I like to believe that school works as a catalyst here, showing you stuff you wouldn't normally encounter - you have no trouble accessing popular culture, so there's no need to teach you about that (that's being said, one of my more memorable music lessons was the teacher analysing the composition of Pink Floyd's "Shine on you crazy diamond" with us. I can absolutely see Harry Potter becoming an object of academic study and literature teaching in 50-70 years, it is happening with Tolkien already).
On the other hand, less-than-popular culture still is the foundation for our popular culture today - the amount of times "Romeo and Juliet" or "Macbeth" has been adapted, referenced and deconstructed in (popular) media is astonishing, and without knowing the original, you wouldn't fully get the modern references.
You don't need to love Shakespeare (I don't exactly, though I like to see the "Scottish play" every few years) to reap these benefits.
School is not about what people like. If you go by that measure, there's no real need in math, because you will find a lot less people doing calculus for fun, as compared to people who play fantasy football. Of course, you can't really understand the ideas behind fantasy football if you don't know maths, but who cares, it's not popular...
Please note that I did not claim physical labour has no value and one should not know about it. I said that it's relatively easy to pick up, and that it may be more worthwhile to get a professional when the job demands it (a professional, I would like to add, who learned his craft after school, ideally in some kind of apprenticeship). In my country, to get a driver's license, you need to know basic first-aid procedures (and yes, there's a one-day course you need to attend). That doesn't make you a neurosurgeon, and if you have persistent headaches, it's probably better to ask a professional than to depend on me with my first-aid course - or some guy who "learned about surgery techniques" in high school.
Shakespeare may have a profound impact in the English speaking world. But from the perspective from any other language than English, Shakespeare is an esoteric subject with limited impact. I do agree that the Christian Bible is of immense importance to European and American culture. Today we blithely dismiss all things religious, but I would argue 99% of modern European/American culture has been affected in some way by Christianity. Pretending it doesn't exist has been a major disservice to students.
I think it is because we have gutted the idea of a liberal arts education.
Shakespeare is supposed to be read along with a massive amount of other literature going back to the Greeks. We have ditched most of that though besides Shakespeare for some reason so it doesn't make sense and makes him stick out more than he should.
But don't deny yourself an understanding of the meaning of limits.
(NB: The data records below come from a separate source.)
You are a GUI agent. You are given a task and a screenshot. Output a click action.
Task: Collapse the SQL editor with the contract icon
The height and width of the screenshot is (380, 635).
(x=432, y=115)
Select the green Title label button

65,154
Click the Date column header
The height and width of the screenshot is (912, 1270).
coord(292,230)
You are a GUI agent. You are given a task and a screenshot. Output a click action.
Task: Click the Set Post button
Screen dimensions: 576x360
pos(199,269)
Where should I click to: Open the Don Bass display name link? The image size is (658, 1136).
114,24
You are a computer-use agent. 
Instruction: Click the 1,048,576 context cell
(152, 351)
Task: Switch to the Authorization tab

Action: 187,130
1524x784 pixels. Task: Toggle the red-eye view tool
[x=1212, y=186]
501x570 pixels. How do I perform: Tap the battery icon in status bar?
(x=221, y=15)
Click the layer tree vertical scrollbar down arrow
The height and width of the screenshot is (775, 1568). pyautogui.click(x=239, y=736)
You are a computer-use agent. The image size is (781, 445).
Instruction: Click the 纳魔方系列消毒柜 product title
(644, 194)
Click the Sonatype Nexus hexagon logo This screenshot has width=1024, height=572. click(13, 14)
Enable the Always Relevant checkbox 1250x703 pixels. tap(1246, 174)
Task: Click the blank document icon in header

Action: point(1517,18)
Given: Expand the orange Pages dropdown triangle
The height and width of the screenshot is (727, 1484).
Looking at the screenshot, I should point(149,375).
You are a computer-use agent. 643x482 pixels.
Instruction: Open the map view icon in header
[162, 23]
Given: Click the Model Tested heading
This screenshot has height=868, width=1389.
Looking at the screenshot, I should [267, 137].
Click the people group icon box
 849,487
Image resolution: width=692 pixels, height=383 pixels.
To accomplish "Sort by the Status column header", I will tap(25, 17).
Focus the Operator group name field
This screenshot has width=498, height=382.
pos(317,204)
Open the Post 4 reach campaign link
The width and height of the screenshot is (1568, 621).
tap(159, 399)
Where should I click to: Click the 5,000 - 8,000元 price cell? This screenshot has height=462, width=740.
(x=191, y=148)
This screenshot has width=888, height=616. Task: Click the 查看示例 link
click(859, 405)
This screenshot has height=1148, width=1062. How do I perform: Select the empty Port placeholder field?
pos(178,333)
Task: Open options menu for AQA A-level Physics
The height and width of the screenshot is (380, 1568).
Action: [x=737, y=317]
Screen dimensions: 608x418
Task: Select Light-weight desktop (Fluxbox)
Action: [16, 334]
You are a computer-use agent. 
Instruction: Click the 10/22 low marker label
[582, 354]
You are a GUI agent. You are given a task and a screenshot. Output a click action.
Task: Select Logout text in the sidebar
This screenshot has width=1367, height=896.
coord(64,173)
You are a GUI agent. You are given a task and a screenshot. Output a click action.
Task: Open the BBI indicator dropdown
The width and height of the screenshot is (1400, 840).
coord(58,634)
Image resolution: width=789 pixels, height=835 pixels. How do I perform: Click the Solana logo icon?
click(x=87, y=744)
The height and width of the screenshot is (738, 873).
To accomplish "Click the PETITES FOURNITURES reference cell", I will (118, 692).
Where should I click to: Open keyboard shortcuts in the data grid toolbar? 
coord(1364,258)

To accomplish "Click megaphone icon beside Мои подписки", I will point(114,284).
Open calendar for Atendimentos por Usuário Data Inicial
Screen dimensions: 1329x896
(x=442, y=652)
Almost all mathematics before calculus leaves you with a misimpression that neat formulas exist to solve problems. In reality, you've learned to draw straight lines with a ruler, and maybe a few curves with a compass. Before Calculus, you might actually believe that numbers that can be expressed as the ratio of two integers are typical, and that numbers like pi and the square root of two are "irrational" rarities (and until calculus, you probably don't know about Euler's constant unless it was introduced in precalc as another one of those odd and rare numbers).
Look out at nature, where are the triangles, rectangles, and circles? Maybe a wasp nest? Nah, not really. Try to draw a cloud, a tree, a tiger, or a human face. How useful is that straight line or compass? How useful is a line at all, other than to hint at something you can't actually draw, maybe by implying it exists as an ever vanishing limit from above and below? Math required calculus the instant humans decided to describe the world as it is, rather than by the limits of what we impose on it.
Also - in stats, how do you know what the area is under the probability density function?